Work to do: In the lines from the one with "You are a computer-use agent. Screen dimensions: 670x536" up to and including the one with "Action: pyautogui.click(x=7, y=557)", swap every "icon" for "button" and write those lines out again, leaving everything else the same.

Stored items from a collection
________________________________________

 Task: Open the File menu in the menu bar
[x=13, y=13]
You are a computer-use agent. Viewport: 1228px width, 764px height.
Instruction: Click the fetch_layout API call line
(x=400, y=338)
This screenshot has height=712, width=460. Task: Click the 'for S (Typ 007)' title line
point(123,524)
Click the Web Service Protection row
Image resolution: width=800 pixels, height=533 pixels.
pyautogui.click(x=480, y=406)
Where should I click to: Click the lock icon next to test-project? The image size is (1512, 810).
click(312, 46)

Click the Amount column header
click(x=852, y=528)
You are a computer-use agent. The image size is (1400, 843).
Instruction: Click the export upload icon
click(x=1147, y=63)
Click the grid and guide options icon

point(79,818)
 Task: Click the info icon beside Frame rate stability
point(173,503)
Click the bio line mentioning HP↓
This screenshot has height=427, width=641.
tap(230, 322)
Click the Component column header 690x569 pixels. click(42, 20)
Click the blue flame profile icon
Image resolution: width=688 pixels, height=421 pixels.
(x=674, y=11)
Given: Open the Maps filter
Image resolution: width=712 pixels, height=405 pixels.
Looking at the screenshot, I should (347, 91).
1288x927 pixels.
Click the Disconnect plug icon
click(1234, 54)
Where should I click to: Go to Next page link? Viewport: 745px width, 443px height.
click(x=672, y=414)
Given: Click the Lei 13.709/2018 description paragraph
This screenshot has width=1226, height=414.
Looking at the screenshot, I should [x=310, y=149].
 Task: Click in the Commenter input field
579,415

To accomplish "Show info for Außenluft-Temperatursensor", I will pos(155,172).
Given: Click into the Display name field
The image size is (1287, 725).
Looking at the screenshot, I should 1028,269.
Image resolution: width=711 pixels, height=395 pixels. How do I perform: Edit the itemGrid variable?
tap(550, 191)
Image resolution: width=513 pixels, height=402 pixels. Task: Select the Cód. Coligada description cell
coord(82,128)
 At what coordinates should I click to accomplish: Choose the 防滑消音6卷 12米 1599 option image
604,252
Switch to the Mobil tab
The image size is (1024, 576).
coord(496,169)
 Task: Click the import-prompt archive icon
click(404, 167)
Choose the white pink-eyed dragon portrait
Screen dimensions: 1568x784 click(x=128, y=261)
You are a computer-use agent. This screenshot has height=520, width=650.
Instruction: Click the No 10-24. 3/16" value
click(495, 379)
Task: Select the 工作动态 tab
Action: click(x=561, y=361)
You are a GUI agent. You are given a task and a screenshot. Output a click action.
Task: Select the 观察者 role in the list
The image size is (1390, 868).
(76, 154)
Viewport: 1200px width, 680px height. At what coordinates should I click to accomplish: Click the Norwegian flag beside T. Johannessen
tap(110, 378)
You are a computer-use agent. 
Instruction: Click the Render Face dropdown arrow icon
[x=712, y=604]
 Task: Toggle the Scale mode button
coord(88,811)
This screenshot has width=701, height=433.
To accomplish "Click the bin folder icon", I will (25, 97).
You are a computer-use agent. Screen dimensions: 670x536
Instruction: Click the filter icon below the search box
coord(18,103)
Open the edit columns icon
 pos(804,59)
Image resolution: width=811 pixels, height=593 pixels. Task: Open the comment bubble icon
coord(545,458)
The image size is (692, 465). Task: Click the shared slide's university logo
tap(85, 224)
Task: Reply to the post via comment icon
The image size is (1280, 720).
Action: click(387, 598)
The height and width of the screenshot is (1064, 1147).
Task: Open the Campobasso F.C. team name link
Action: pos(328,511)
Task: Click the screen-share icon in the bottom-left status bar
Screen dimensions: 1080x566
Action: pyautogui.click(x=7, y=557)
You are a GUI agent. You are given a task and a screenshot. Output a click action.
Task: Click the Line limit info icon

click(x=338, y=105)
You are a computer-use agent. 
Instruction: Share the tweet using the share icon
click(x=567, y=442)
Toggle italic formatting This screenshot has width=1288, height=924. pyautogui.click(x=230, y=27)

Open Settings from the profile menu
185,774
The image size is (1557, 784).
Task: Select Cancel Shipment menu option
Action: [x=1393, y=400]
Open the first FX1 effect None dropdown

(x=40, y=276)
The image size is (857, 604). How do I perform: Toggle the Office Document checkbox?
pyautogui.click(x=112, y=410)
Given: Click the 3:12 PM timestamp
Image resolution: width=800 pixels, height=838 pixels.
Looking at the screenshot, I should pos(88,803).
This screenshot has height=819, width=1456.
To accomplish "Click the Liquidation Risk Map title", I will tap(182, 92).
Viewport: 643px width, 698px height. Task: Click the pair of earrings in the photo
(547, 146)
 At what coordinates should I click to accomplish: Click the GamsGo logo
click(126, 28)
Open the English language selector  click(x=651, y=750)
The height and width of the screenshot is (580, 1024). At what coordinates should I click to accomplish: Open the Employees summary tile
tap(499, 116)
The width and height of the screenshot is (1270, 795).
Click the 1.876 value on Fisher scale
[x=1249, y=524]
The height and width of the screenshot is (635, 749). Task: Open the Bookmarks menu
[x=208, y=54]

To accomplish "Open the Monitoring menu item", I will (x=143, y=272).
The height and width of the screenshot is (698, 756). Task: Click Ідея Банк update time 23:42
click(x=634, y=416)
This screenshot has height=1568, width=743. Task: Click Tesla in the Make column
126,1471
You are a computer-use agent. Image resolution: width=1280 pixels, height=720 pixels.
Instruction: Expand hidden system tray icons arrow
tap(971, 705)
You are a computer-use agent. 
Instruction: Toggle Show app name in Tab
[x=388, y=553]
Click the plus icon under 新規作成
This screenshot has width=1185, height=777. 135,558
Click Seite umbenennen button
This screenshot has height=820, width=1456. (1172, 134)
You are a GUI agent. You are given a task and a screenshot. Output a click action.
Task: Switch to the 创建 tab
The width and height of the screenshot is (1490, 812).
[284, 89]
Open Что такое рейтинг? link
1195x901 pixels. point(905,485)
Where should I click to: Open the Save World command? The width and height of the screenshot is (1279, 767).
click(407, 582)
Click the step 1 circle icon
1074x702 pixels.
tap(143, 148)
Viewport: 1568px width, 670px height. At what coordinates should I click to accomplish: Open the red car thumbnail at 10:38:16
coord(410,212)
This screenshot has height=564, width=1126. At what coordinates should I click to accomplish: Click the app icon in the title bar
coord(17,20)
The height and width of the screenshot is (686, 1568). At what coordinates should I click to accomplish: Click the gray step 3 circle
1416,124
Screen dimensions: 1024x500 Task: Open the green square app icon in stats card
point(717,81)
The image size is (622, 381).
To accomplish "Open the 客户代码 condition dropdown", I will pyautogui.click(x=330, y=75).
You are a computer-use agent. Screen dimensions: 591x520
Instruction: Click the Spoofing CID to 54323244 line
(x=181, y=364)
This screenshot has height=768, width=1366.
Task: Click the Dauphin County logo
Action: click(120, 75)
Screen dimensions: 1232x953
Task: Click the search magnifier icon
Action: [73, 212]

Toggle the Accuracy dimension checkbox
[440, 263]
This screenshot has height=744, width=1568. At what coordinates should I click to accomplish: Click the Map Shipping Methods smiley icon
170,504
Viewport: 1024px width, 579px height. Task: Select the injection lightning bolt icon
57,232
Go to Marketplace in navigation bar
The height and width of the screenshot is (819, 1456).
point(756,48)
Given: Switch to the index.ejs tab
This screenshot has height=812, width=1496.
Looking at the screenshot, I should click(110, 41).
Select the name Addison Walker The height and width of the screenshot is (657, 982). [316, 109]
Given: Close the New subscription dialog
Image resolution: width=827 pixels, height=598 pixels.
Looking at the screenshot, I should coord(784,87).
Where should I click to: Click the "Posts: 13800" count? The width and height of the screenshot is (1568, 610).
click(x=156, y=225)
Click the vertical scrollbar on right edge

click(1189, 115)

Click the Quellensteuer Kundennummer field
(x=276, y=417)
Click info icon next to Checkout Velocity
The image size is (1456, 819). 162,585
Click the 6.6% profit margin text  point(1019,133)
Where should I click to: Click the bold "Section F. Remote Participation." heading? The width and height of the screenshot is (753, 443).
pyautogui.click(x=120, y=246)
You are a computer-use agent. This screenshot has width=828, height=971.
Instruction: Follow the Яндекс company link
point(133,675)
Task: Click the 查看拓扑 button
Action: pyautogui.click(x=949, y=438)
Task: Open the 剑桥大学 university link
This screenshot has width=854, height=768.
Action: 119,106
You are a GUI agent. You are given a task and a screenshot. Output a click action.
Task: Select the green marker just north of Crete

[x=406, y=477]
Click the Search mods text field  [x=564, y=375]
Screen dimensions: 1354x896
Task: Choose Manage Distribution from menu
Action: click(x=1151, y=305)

________________________________________

Completed exercise:
You are a computer-use agent. Screen dimensions: 670x536
Instruction: Click the filter button below the search box
coord(18,103)
Open the edit columns button
 pos(804,59)
Image resolution: width=811 pixels, height=593 pixels. Task: Open the comment bubble button
coord(545,458)
The image size is (692, 465). Task: Click the shared slide's university logo
tap(85, 224)
Task: Reply to the post via comment button
The image size is (1280, 720).
Action: click(387, 598)
The height and width of the screenshot is (1064, 1147).
Task: Open the Campobasso F.C. team name link
Action: pos(328,511)
Task: Click the screen-share button in the bottom-left status bar
Screen dimensions: 1080x566
Action: pyautogui.click(x=7, y=557)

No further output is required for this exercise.